Rock Units and Structural Units

The geological data model differentiates between categories of geologic information (COA -- Compound Object Archive) and specific instances of geologic occurrences (SOA -- Singular Object Archive). For example, a specific structural measurement occurrence has a unique identity and defining characteristics (e.g. position, strike, dip), but belongs to a general category (e.g. foliation); likewise "fault" is a generic category whereas the "Logan fault" is a specific instance of the general category. This is very analogous to the geological mapping process where the geologist abstracts a generalized category, call it "map unit", from a set of descriptions located at specific occurrences.

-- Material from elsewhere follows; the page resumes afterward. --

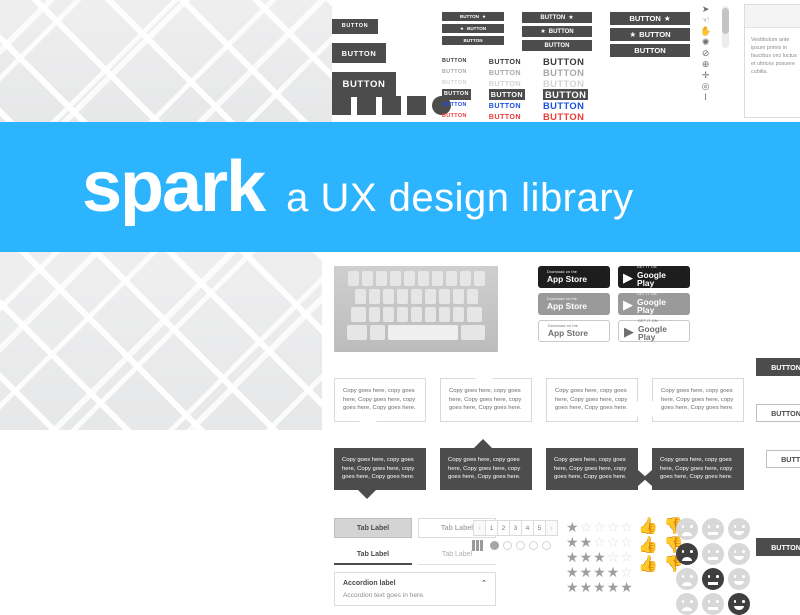 This screenshot has height=615, width=800. I want to click on face-sad-icon-selected, so click(687, 554).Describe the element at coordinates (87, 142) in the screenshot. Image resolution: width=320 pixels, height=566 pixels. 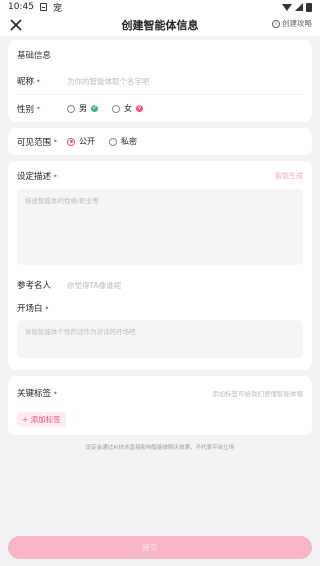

The Rock Unit and Structural Unit components represent the list of available categories within the system. Rock Units typically characterize polygons and Structural Units linear features, but this is user-driven as GeoMatter will allow any geometric shape to be attached to a rock unit, structural unit or occurrence. The category lists may be arranged hierarchically (Figure 3a) to follow geological relationships: e.g., a formation contains members and may be contained within a group. Mechanisms are provided to modify the hierarchy (Figure 3b) and to alter the level of detail displayed. Individual categories may be further described according to their rank (for rock units), geochronologic age, stratigraphic age, rock composition and their relationship to other units (e.g. overlying, contemporaneous, etc.). Specific hierarchic lists are incorporated at the appropriate places during data entry, to control the content of certain database items, such as rock type terminology. As with the Legend component, selecting a unit will highlight its occurrences on the map, and vice versa, selecting a map object will highlight its associated category in the units' list.

Figure 3a

Figure 3a. (LEFT) The rock unit tab contains a hierarchy of rock unit categories and their lithologic composition and age descriptions.

Figure 3b. (BELOW) Modifying the rock unit hierarchy. Rock unit categories can be added, deleted or moved.

Figure 3b


Fossils, structural measurements, mineral deposits, and individually named plutons are examples of occurrences that can be described by GeoMatter. In addition, specific map units (e.g., polygons) can be assigned proportional compositions of lithologies or other map units. Again, this follows the mapping process where a general category is a best fit description of the occurrences leading to its inception; unless these occurrences represent a type locality for the category they will likely differ somewhat from it. For example, a map unit may contain mostly shale, then silt and sandstone, but a specific occurrence (e.g., a polygon) may contain only a subset of these in varying proportions.


GeoMatter could be used by any geologist interested in boosting the information content of their existing digital geologic map. It is designed to enable the assignation of cartographic and geologic attributes to digitized points, lines or polygons, and to browse resulting map database contents. This should enhance the information content of digital geologic maps and thus aid the usefulness of individual map products and promote the construction of broader map databases whose contents are interchangeable. It should particularly benefit map compilers interested in facilitating the integration of diverse map products by standardizing on one database structure. The latter might include not only individuals but also organizations developing corporate map databases for internal usage or external distribution.

Underlying all such activity must be the belief that scientific understanding will be advanced through the synthesis of information that was previously difficult to integrate. Developing effective tools that will aid the population of interchangeable databases becomes imperative to this effort, and it is in this regard that GeoMatter hopes to make an impact. At the moment it is a prototype effort that will soon be upgraded to a system capable of being utilized in production mode.